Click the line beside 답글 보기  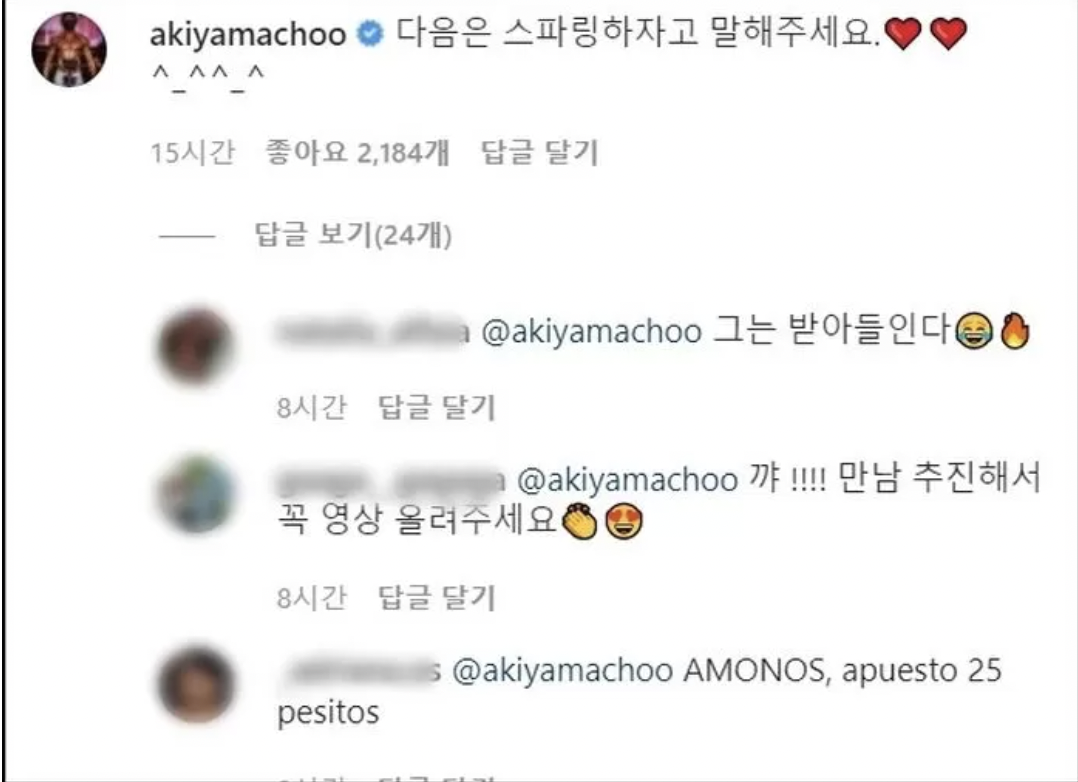point(187,237)
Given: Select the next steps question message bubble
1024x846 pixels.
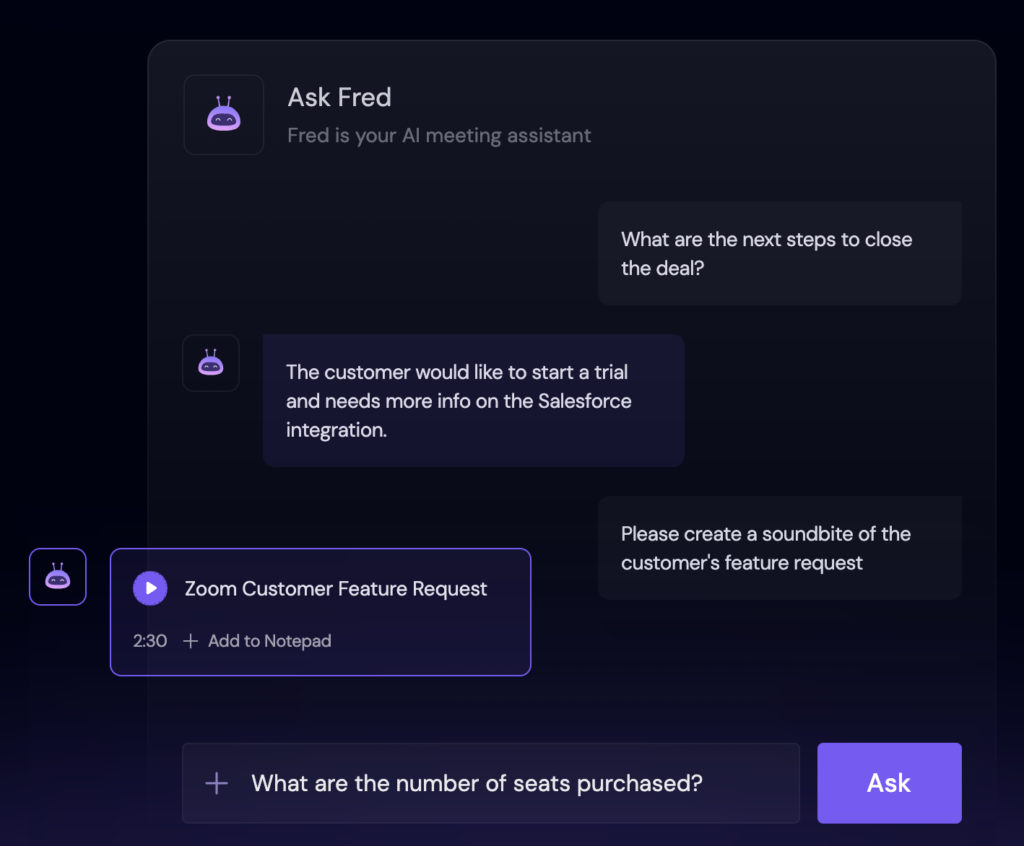Looking at the screenshot, I should (x=779, y=253).
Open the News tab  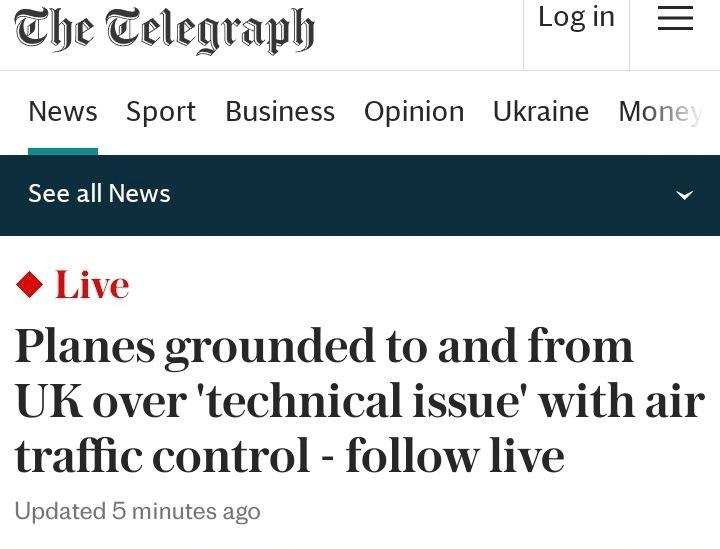pos(63,112)
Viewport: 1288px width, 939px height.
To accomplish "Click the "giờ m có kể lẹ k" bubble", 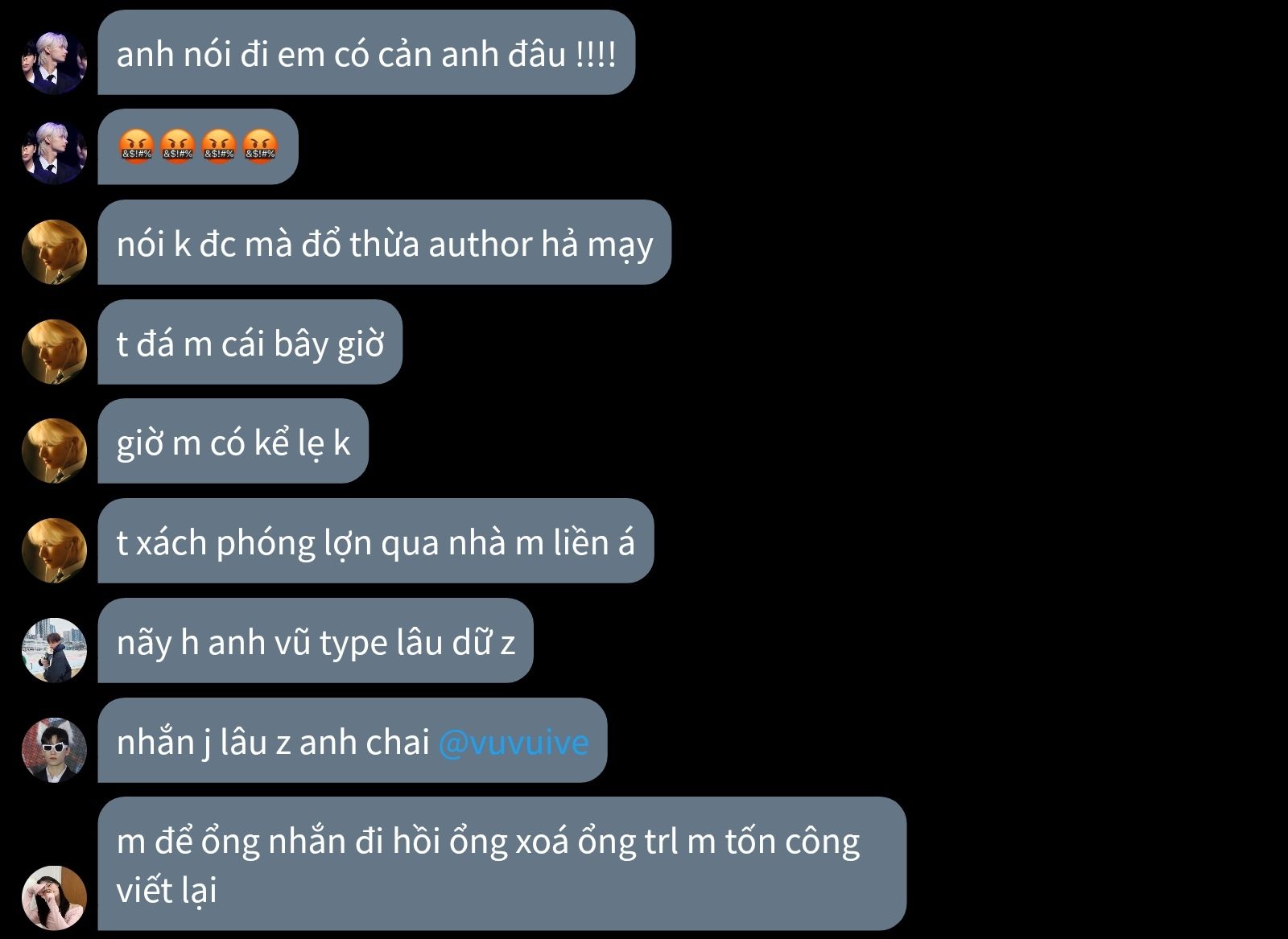I will click(233, 441).
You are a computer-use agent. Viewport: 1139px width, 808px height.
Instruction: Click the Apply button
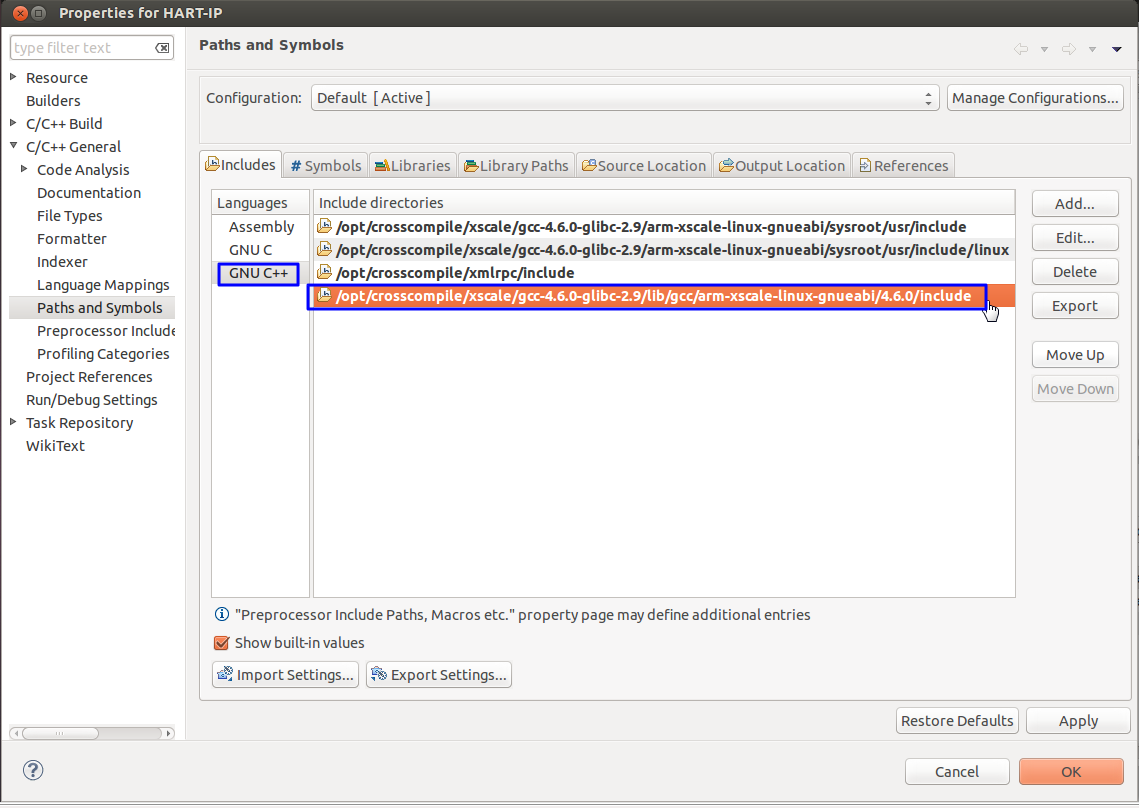(1078, 720)
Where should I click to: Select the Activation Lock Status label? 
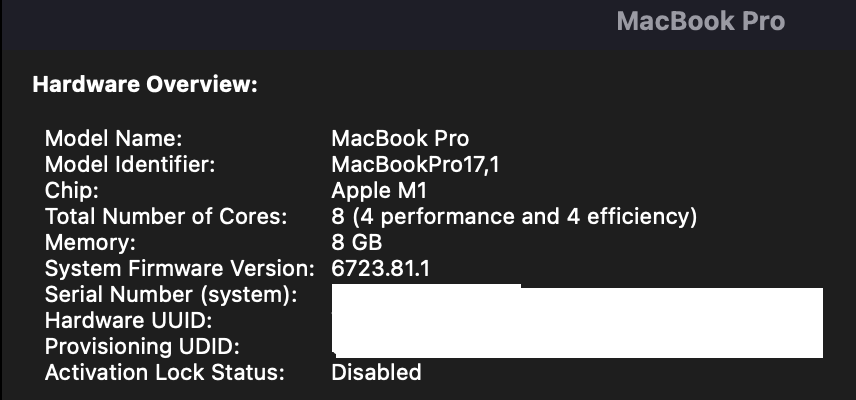[x=165, y=373]
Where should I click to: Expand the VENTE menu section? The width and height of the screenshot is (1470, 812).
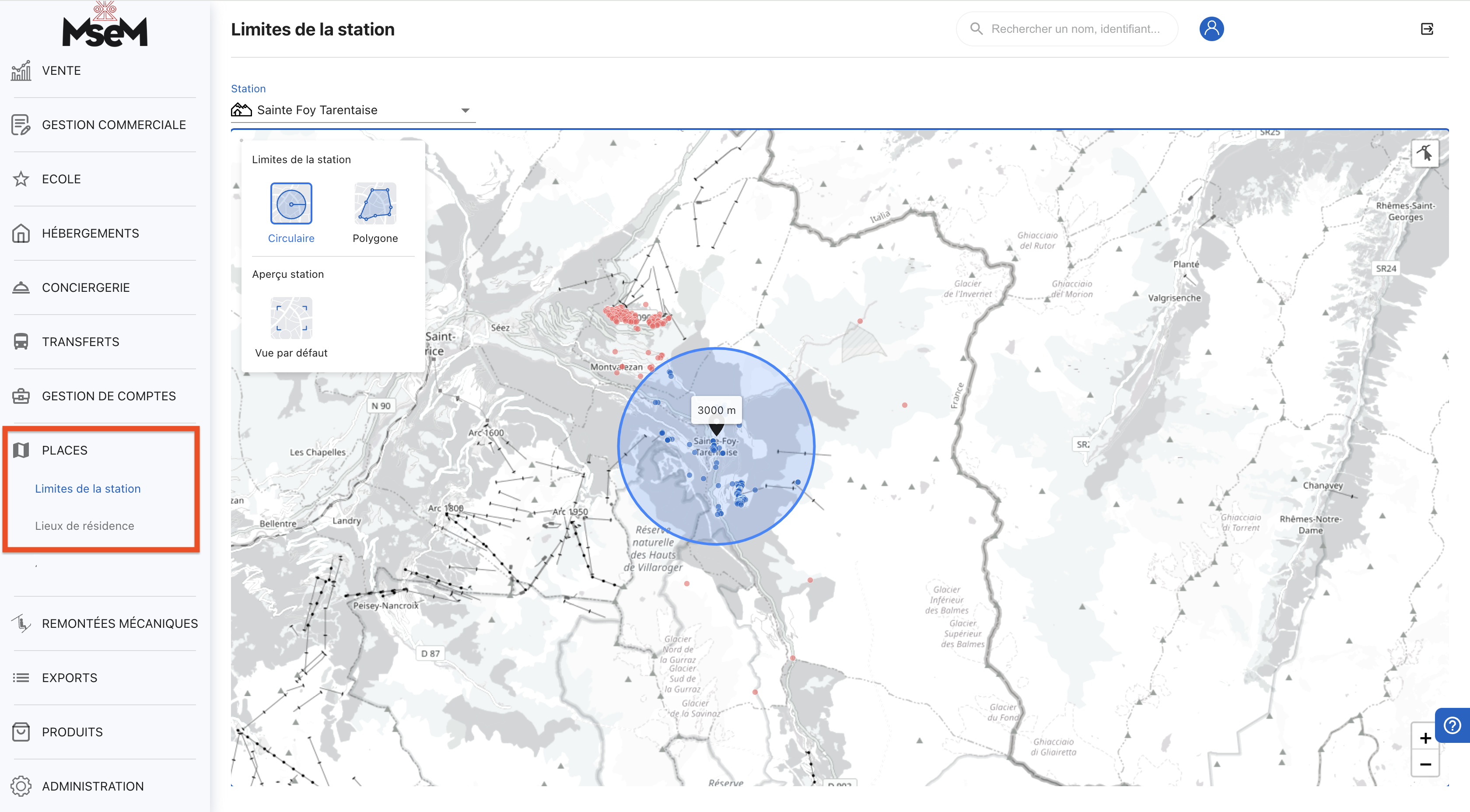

Challenge -> Express the lines from the one holding "You are a computer-use" through the last of the lines above, inclusive, as a JSON list of strings with one string per line, skipping blank lines and leaving out the pictures.

Result of this task ->
[
  "You are a computer-use agent. Viewport: 1139px width, 808px height.",
  "Instruction: Click the Apply button",
  "(1078, 720)",
  "Where should I click to: Select the Activation Lock Status label? ",
  "[x=165, y=373]",
  "Where should I click to: Expand the VENTE menu section? The width and height of the screenshot is (1470, 812)."
]